Have you found examples of incumbents being able to beat back born-digital companies? Born-digital companies have a tremendous advantage in that they haven’t had to put all their chips anywhere yet. They can come up with that singular insight, find that one weak spot.

I think that’s right, but their advantage is not typically a financial advantage. A lot of the successful incumbents that I deal with have huge war chests. Their balance sheets, after a long economic expansion, are in very good shape. And it’s not that the upstarts have the customer relationships. They absolutely don’t. They’re starting from nothing. What they have is a very different worldview. They are not constrained by their successes and the environment that they’ve been brought up in. This is easy to say. It’s really really hard to do, which is why I don’t have this great set of examples of successful incumbent businesses who have pivoted successfully to this new way of doing things.

A couple things I can point to, I hear a lot of my colleagues and friends who work in finance saying that investing is changing pretty quickly. Some of the heavyweights of the incumbent investment world are leading this charge. I think part of the reason for that is you can’t convince yourself that you’re still a good investor if your returns are eroding pretty steadily.

I’m a big baseball fan. I look at what some of the oldest and richest teams in baseball have been doing. The Red Sox are one of my favorite examples, a very team that runs itself very differently than it did 20 years ago. Again, I think that’s because it is hard to convince yourself that you’re a great baseball team if you’re losing games, if you’re not making the playoffs, if you see a team with one quarter your budget that has a better record than you do year after year. That tells you something. So in the areas where we see relatively rapid, relatively clear feedback about how you’re doing, that’s where I see a lot of the incumbents really picking up on these new approaches.

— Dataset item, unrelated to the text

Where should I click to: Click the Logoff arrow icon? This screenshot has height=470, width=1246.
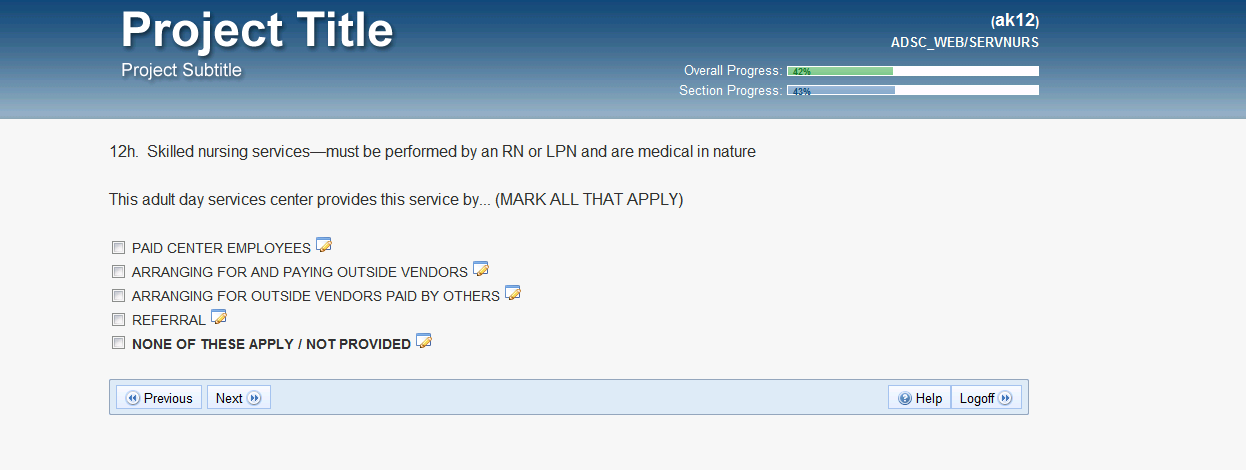[x=1005, y=398]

What are some of the plays you can make in order to not get overtaken?

Obviously, you can acquire brains, you can acquire technology, but the tougher part is listening to them once you bring them in. As you know, culture is incredibly strong. Success feeds on itself. Organizational routines can get really really deeply ingrained. Shaking those things up is difficult.

I really do think that it deserves the label of leadership. What visionary leaders and their boards need to be doing is to say: “Maybe it’s not as clear as it is in the game of baseball that we’re slipping behind some of the new competitors, some of the different approaches out there, but have we Moneyballed ourselves? Are we clearly doing things very differently than we were 20 years ago in the face of all this technology and all this new kind of evidence out there? And if not, why not?”